## [Entries shown]
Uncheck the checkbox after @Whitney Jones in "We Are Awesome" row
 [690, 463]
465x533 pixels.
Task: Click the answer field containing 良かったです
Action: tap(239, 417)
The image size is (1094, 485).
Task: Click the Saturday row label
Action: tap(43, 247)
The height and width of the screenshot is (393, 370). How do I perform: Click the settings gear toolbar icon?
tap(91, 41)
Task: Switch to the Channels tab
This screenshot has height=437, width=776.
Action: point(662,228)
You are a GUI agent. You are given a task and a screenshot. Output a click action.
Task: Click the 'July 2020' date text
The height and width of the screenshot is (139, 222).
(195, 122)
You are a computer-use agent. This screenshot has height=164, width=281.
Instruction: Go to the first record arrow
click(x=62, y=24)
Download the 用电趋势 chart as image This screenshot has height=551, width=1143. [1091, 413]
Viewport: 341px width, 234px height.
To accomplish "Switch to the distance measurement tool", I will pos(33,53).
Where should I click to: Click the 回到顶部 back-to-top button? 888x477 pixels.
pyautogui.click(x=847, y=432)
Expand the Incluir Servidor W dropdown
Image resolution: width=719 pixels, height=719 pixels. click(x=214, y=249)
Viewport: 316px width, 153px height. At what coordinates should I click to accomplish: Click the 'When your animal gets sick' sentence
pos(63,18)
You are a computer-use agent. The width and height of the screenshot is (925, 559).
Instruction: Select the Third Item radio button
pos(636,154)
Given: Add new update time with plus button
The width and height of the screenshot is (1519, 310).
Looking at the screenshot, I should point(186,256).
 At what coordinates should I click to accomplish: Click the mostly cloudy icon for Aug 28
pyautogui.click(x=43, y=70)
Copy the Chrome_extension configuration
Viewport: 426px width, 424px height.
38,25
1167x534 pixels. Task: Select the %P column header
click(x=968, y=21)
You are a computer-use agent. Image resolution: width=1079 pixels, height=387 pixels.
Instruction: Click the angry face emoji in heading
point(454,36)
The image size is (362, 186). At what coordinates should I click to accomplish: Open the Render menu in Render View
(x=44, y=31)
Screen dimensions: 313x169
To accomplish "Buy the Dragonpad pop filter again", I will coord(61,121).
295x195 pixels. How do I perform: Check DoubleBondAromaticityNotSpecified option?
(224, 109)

## [Requirement]
Reproduce each line, exactly as it appears, from the one that contains "295x195 pixels. How" through the last line of the records. Add no other lines.

## [Solution to this problem]
295x195 pixels. How do I perform: Check DoubleBondAromaticityNotSpecified option?
(224, 109)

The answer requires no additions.